We always cave and they know it.

Maybe BP fucked up so big and so bad that we won’t cave this time. Maybe we’ll just keep stamping and screaming and hollering until they cave.

posted by: Kim
posted on: May 5th, 2010

So I swing by London Drugs this morning and as I’m standing in line with my holy shit I can’t wait to eat you Hardbite Himalayan salt chips, I can’t help but notice the guy at the checkout ahead of me. It wasn’t the flashy black suit jacket paired with the faded black jeans or the shiny black loafers made out of buttery soft looking leather. No, it was none of those things. It was the $487.00 worth of Claritin that he was buying. A stack of little blue boxes piled up so high that oxygen masks dropped from the ceiling, least we all fall ill with altitude sickness.

He wasn’t standing there twitching or picking at gaping sores on his face or the imaginary bugs crawling up his arms, but he may as well have been. His unassuming well dressed self was still betrayed by the giant fucking wall of Claritin boxes between him and the checkout lady, so really, even having METH LABS INC. tattooed across his forehead couldn’t have made it any more obvious than it already was.

My deadpan “Real bad allergies, huh?” was followed by him staring at me like you would a basket of kittens. I mean, if the kittens had been put through a sausage grinder then fried up on a George Foreman grill and served with a little lye sauce for dipping.

I guess it’s not totally surprising that no one else seemed to notice or care being that we were in London Drugs at 9:45am therefore me & Mr. McMeth were probably the only ones in the store that didn’t watch the moon landing live on the telly box. I’m sure that more than one of those motorized scooter driving, polyester slack wearing centurions were thinking;

“Oh dear, look at that poor boy.  Sure is a sickly little fellow.”

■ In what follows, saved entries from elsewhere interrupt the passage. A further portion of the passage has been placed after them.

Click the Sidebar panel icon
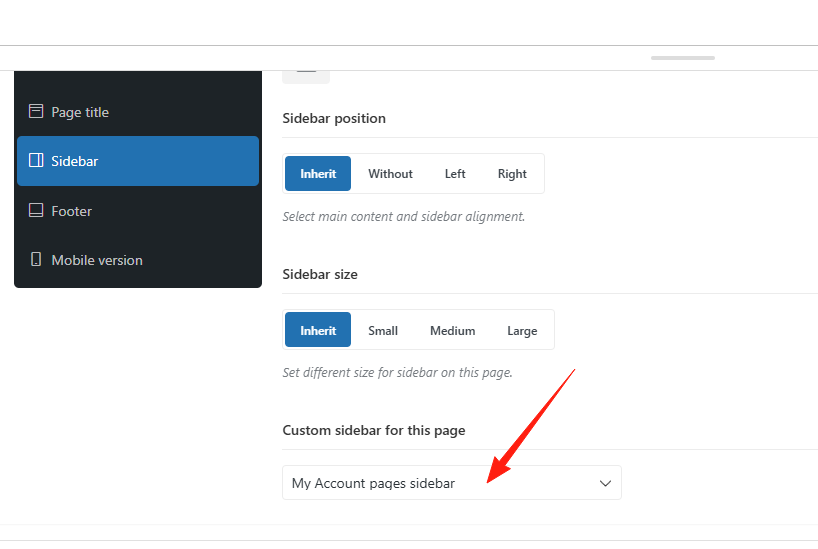Screen dimensions: 818x549 click(36, 161)
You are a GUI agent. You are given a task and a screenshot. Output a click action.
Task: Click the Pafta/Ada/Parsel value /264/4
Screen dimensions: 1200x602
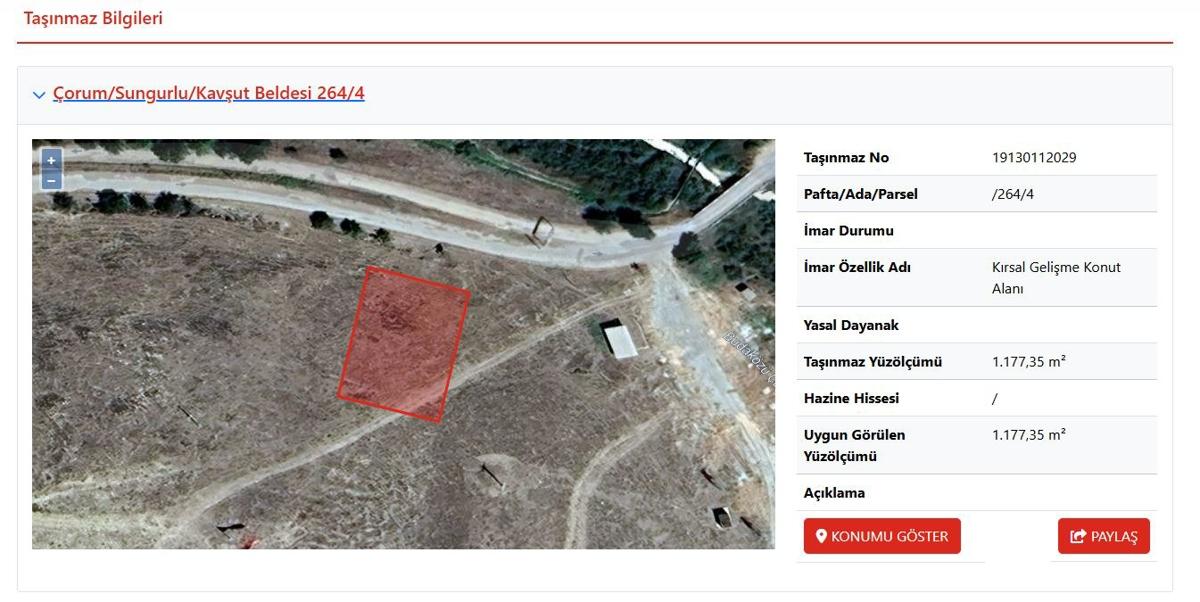[1013, 194]
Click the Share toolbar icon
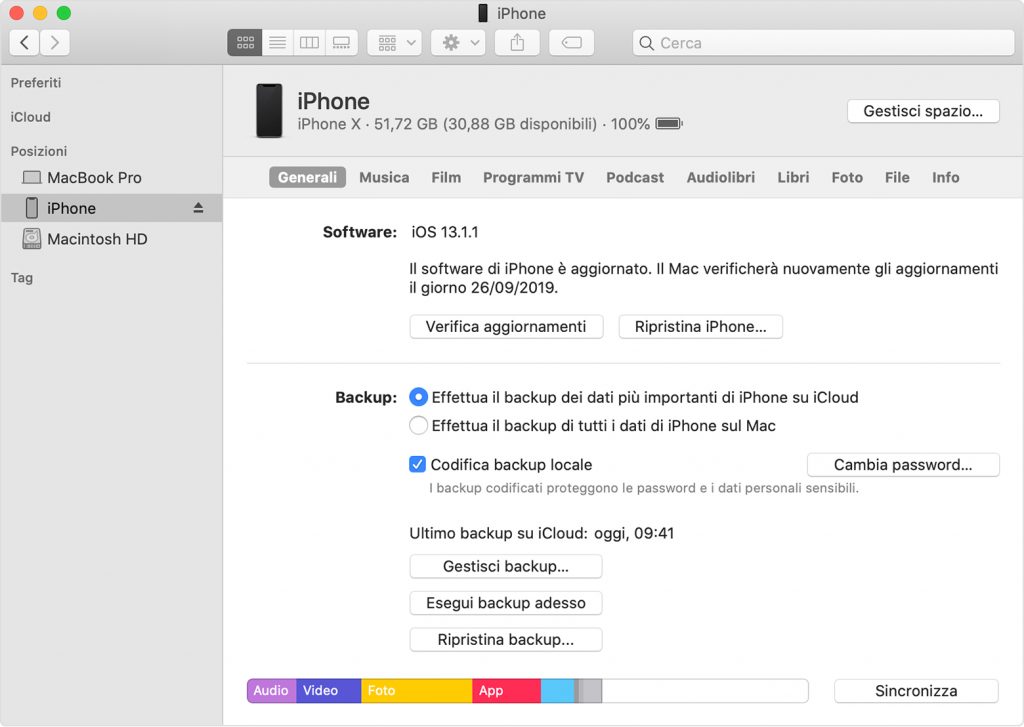Image resolution: width=1024 pixels, height=727 pixels. 517,42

I’d even bet that a few of them are at home right now wishing they knew where he lived so they could bring him over a nice bowl of borscht. How the fuck he’d eat it in a full face mask though I have no idea.

posted by: Kim
posted on: April 30th, 2010

I normally only see my doctor  once a year when he has a bunch of lubed up fingers jammed inside me but after a brief visit this morning due to the KNIFESTABBINGHOLYFUCKKILLME pain, I apparently have sacrumilliosis or illadus or chittychiitybangbang, whatever the hell he said. This essentially means that my right side sacrum & ilium are having a giant fucking pissing match. That normally sexy spot where the dimples sit right above your ass…. yeah, right there. Oh, and because that isn’t nearly exciting enough, let’s throw in 2 inflamed disks. Why not? Canes are a fucking fashion statement, right? RIGHT!!??

It’s not like we were covered in grape jelly and playing giddy up in a fucking sex swing yesterday. I don’t even like grape jelly.

So I’m sitting at home buzzing on T3’s and drinking wine. Did I mention that it’s 2 o’clock in the afternoon and that I’m sitting at home buzzing on T3’s and drinking wine?

Because apparently I stepped on an ant or karmicly fucked someone over in another life, I now have a weird stiff limp, a cane, and a permanent wince on my face. Yeah, I’m pretty hot right now. Throw in a little drool and I’m a fucking super model.Try to stop licking your screen ok? It’s super creepy.